Insurers need to make use of certification bodies to inform decisions, such as FM, Vds, LPCB, SPCR (P-Mark). An FM approval mark, for example, signifies that the manufacturer has undertaken extensive auditing and testing protocols to ensure that a solution has been stringently evaluated for a specific application. The SPCR 199 fire test protocol evaluates the effectiveness of fire protection systems for heavy vehicles and machinery.
Insurers need to recommend the right systems for the right sites and environments, and education is crucial for that. It’s a win-win scenario. Standards and third party testing protocols can give greater clarity on how suitable systems are, allowing businesses to make the right decision for their individual needs. For insurers, a safer site means decreased fire risk, reducing pay out claims and costs.
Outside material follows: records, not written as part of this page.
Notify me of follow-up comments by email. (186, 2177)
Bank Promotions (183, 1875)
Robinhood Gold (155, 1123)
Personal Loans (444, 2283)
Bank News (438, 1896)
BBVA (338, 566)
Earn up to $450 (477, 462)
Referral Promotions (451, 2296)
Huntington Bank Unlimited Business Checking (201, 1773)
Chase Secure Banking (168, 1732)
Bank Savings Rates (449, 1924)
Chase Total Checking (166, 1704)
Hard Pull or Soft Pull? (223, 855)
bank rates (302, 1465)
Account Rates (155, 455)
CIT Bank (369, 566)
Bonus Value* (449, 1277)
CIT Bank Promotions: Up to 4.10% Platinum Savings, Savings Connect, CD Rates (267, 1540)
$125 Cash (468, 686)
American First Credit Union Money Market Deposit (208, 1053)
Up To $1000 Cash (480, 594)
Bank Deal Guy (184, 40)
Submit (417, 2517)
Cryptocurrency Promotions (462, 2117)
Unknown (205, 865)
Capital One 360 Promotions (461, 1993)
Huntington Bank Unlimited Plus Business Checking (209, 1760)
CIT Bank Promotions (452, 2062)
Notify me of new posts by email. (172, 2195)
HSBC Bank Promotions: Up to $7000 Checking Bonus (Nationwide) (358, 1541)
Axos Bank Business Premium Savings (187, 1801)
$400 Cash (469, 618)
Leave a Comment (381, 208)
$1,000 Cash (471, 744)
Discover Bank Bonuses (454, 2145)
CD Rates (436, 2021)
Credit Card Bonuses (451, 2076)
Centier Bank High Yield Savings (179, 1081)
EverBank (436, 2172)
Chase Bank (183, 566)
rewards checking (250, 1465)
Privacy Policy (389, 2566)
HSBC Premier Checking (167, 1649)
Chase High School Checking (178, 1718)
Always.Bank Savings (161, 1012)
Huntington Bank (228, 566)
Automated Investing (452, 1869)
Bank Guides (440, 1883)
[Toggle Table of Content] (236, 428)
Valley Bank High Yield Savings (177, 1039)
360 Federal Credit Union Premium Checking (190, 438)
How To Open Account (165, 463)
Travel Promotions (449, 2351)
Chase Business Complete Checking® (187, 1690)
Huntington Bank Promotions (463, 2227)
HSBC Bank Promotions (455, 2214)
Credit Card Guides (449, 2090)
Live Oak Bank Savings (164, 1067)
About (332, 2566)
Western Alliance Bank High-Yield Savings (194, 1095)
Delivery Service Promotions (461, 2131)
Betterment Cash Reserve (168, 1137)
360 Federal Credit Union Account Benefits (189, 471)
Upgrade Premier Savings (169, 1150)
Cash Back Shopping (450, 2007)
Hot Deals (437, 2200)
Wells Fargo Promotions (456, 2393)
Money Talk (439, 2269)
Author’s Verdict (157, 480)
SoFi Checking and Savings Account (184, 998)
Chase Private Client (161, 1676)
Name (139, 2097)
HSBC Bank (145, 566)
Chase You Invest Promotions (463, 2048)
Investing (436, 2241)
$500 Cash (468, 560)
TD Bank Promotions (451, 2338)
The evolving nature of safety
The waste sector has long been seen as a ‘rogue’ operating area. With the EA becoming heavier handed with the implementation of safety legislation, the industry has moved forward. However, there’s still a way to go.
A number of factors are currently influencing risk within the sector, including Brexit and the resulting implications of the Basel Convention regulations.
Since 1 January 2021, the transport of waste between the UK and the EU is now subject to the Basel Convention regulations instead of EU regulation. For the waste sector, recent amendments to the Basel Convention on plastic waste has resulted in plastic waste streams needing ‘prior notification’ before shipment. ‘Green List’ controls allow separated single stream plastics to move without prior informed consent, so long as they have been made with all non-OECD countries directly.
These agreements are not yet in place and do not cover all types of plastic waste, meaning it is likely that additional delays will occur, resulting in waste handling facilities having to store plastic waste for extended periods and operate closer to storage capacity. This subsequently increases fire risk and a site’s reliance on its fire detection and suppression systems.
The EA will continue to drive up fire safety measures for the industry. To aid this, the insurance industry needs to adopted effective safety standards, such as the FM approval and SPCR (P-Mark), to decrease the use of substandard fire prevention and suppression systems.
Fire protection relies on selecting and insuring the right systems for individual sites. As such, insurers need to consider individual operating environments. That is paramount for driving up safety standards.